Transcription Factor PKNOX2 in Myofibroblasts and Tubular Epithelial Cell Contributes to Their Function and Survival During Kidney Fibrosis Progression

Session Information

  • CKD: Pathobiology - I
    November 04, 2022 | Location: Exhibit Hall, Orange County Convention Center‚ West Building
    Abstract Time: 10:00 AM - 12:00 PM

Category: CKD (Non-Dialysis)

  • 2203 CKD (Non-Dialysis): Mechanisms

Authors

  • Obana, Masanori, Osaka Daigaku, Suita, Osaka, Japan
  • Yamamoto, Ayaha, Osaka Daigaku, Suita, Osaka, Japan
  • Fujio, Yasushi, Osaka Daigaku, Suita, Osaka, Japan
Background

PBX/Knotted Homeobox 2 (PKNOX2), a nuclear transcription factor, belongs to the Three Amino acid Loop Extension (TALE) class of homeodomain proteins.

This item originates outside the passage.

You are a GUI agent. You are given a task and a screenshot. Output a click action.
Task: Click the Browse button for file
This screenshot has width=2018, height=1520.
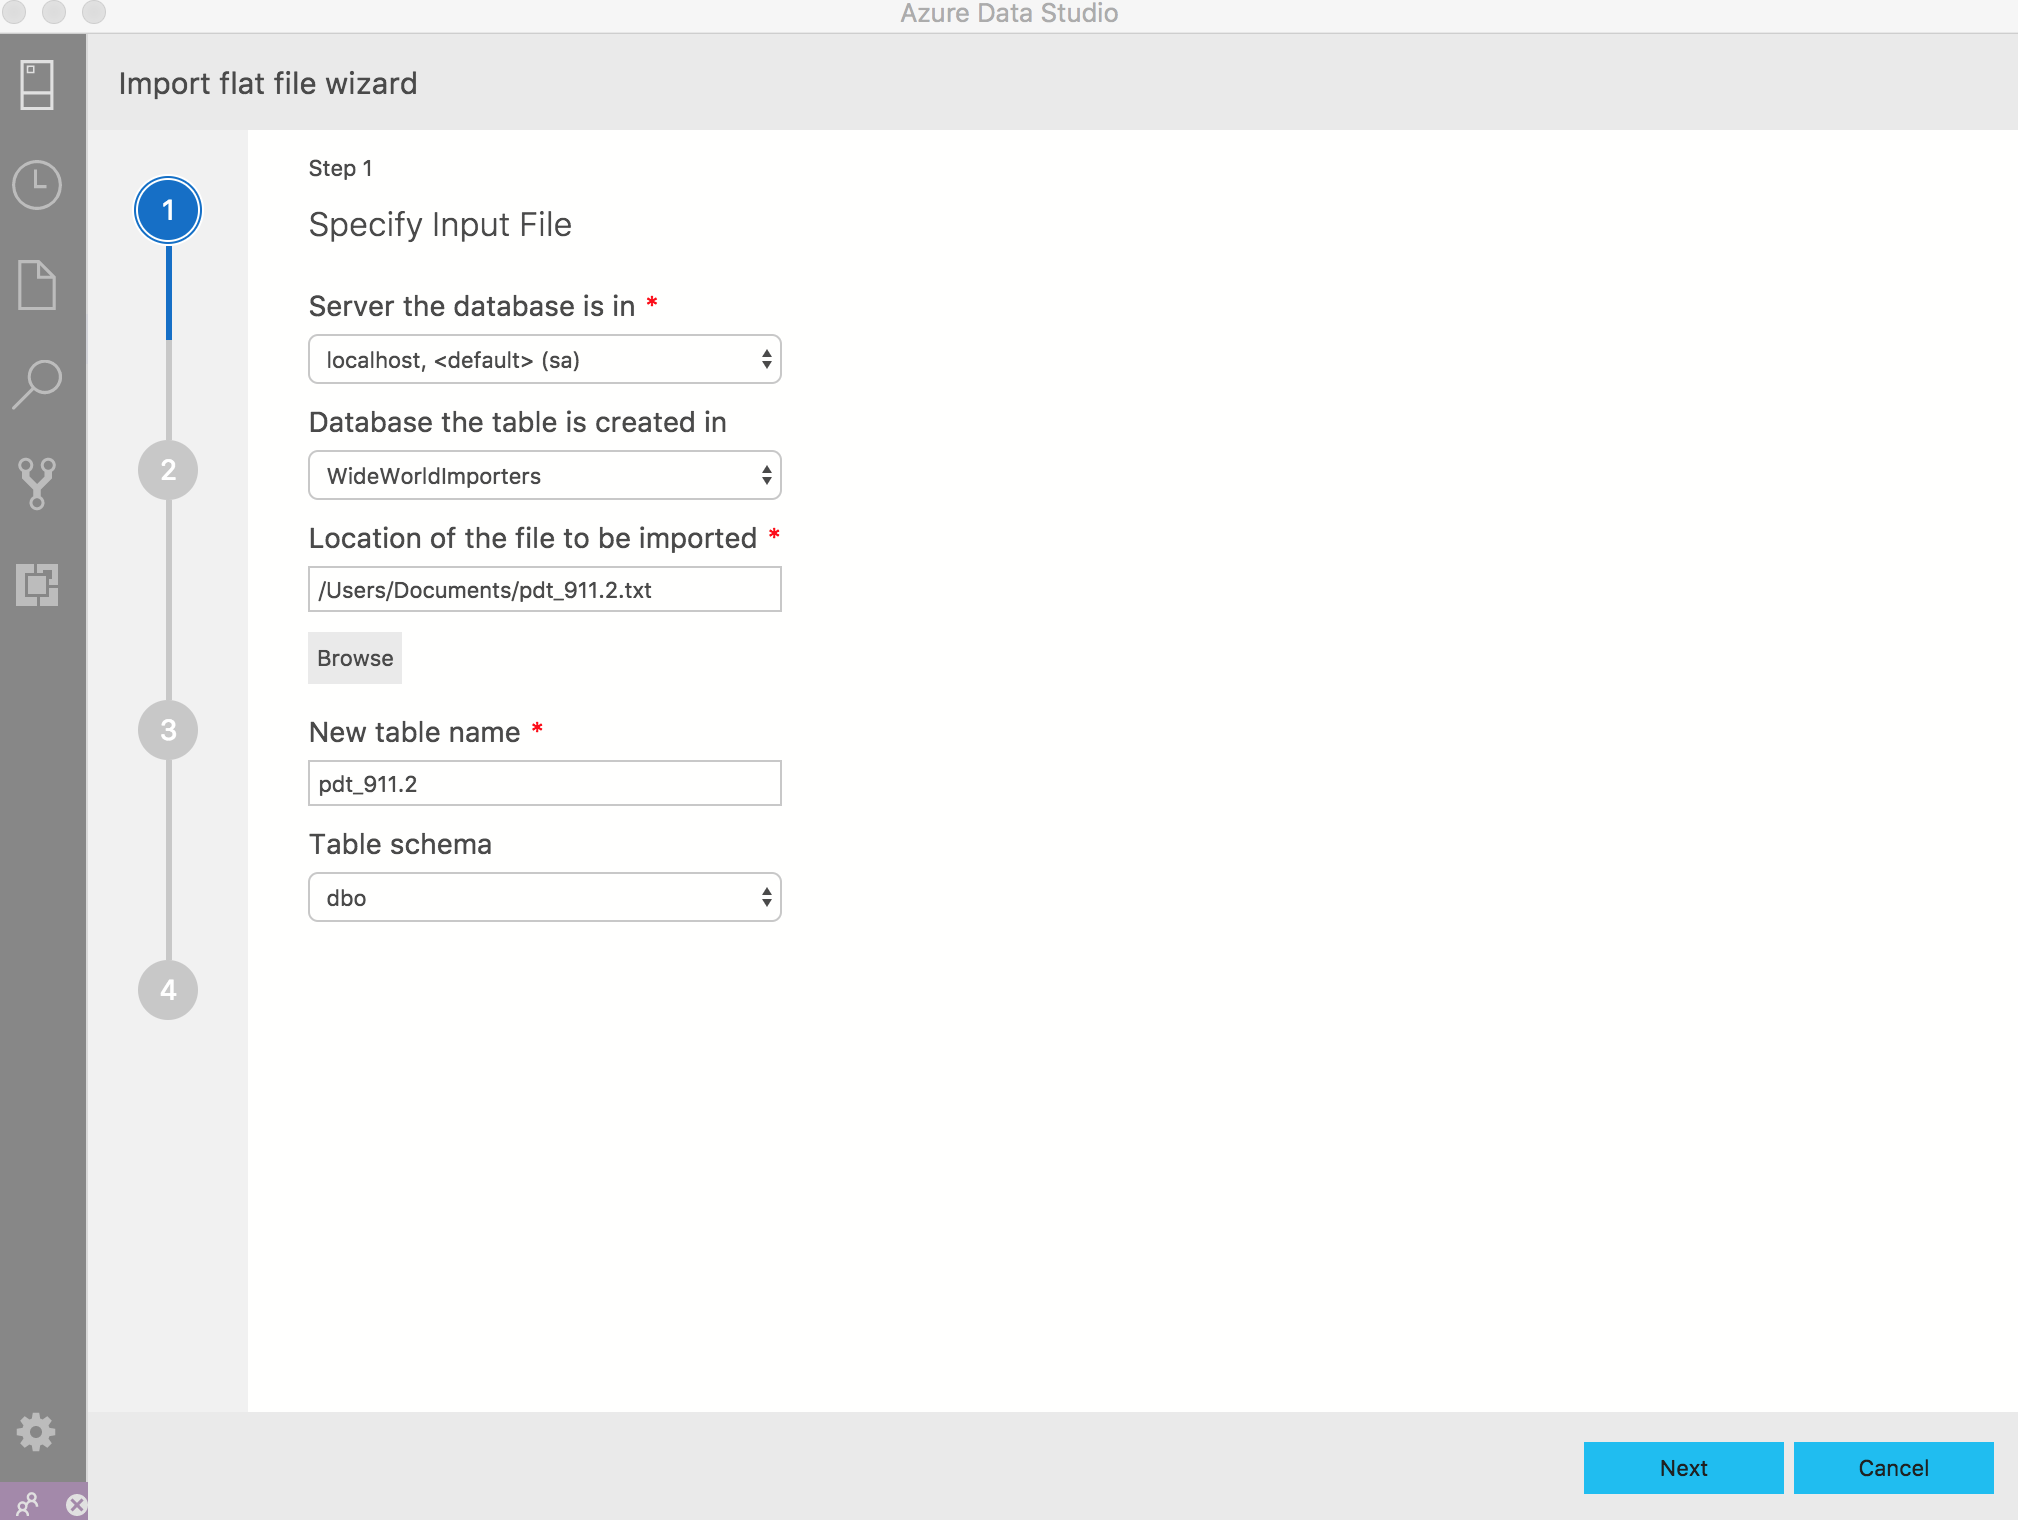[x=354, y=656]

We found that PKNOX2 was increased in murine fibrotic kidneys using microarrays. However, the pathophysiological roles of PKNOX2 in kidneys remain unclear. The aim of this study is to elucidate the role of PKNOX2 in fibrotic kidneys.

Methods

To assess the relevance of PKNOX2 to kidney fibrosis, murine unilateral ureteral obstruction (UUO) model was induced and the spaciotemporal expression of PKNOX2 was examined using quantitative PCR, western blotting and immunofluorescence. To examine the function of PKNOX2, lentiviral shRNA knockdown system was performed in myofibroblast cell line NRK49F cells and tubular cell HK-2 cells. After NRK49F cells were treated with TGF-β1, cell migration was examined using scratch assay. The viability of myofibroblasts and tubular cells was analyzed using CellTiter Blue assay and TUNEL staining.

Results

The mRNA and protein expression of PKNOX2 was increased after UUO in a time-dependent manner. Immunofluorescence revealed that the number of PKNOX2-expressing myofibroblasts was increased, whereas the expression of PKNOX2 was decreased in tubular epithelial cells after UUO. PKNOX2 was upregulated by TGF-β1 in NRK49F cells. PKNOX2 knockdown reduced TGF-β1-induced migration of NRK49F cells and differentiation of fibroblasts into myofibroblasts. The viability was suppressed in PKNOX2-knockdown NRK49F cells either in the presence or absence of TGF-β1 (Cell viability vs control (%): shcontrol-TGFβ1+; 139.8±46.9, shPknox2#1-TGFβ1+; 34.0±10.5, shPknox2#2-TGFβ1+; 34.0±12.3, n=6). Interestingly, knockdown of PKNOX2 also decreased the viability and increased apoptosis of HK-2 cells (Cell viability (%): shcontrol; 100.0±3.6, shPKNOX2#1; 84.8±6.0, shPKNOX2#2; 63.9±12.7, n=6).

Conclusion

PKNOX2 regulates (myo)fibroblast functions and tubular cell survival during kidney fibrosis progression.